The discovery can improve the accuracy of epilepsy diagnoses

The researchers found that five protein-based inflammation markers were acutely elevated in people who had suffered an epileptic seizure. 

“We call these markers ‘fingerprints’ since they involve several inflammation-related proteins with different reaction patterns. The patients who had epilepsy showed raised levels of one of the five proteins – IL-6 – even before their seizures, a value that transiently raised even further directly after the seizure,” said Taylor. 
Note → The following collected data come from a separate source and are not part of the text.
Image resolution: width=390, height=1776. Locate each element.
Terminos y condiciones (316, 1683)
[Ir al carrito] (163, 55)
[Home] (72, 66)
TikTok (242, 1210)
The researchers found no biometric changes in patients who had suffered psychogenic seizures. They suggested a simple blood test on a patient’s arrival at A&E could show whether the immunological response is elevated, allowing doctors to distinguish between the two conditions.

“The next stage is to repeat our studies on a broader and less homogenous patient group, where we investigate the fingerprint in adults with epilepsy. We also want to see whether the biomarkers respond in the same way in children, where the causes of epilepsy are more often genetic. We are doing this through an ongoing study in Lund, in collaboration with child and adolescent psychiatry as well as paediatric neurology,” concluded Clementson.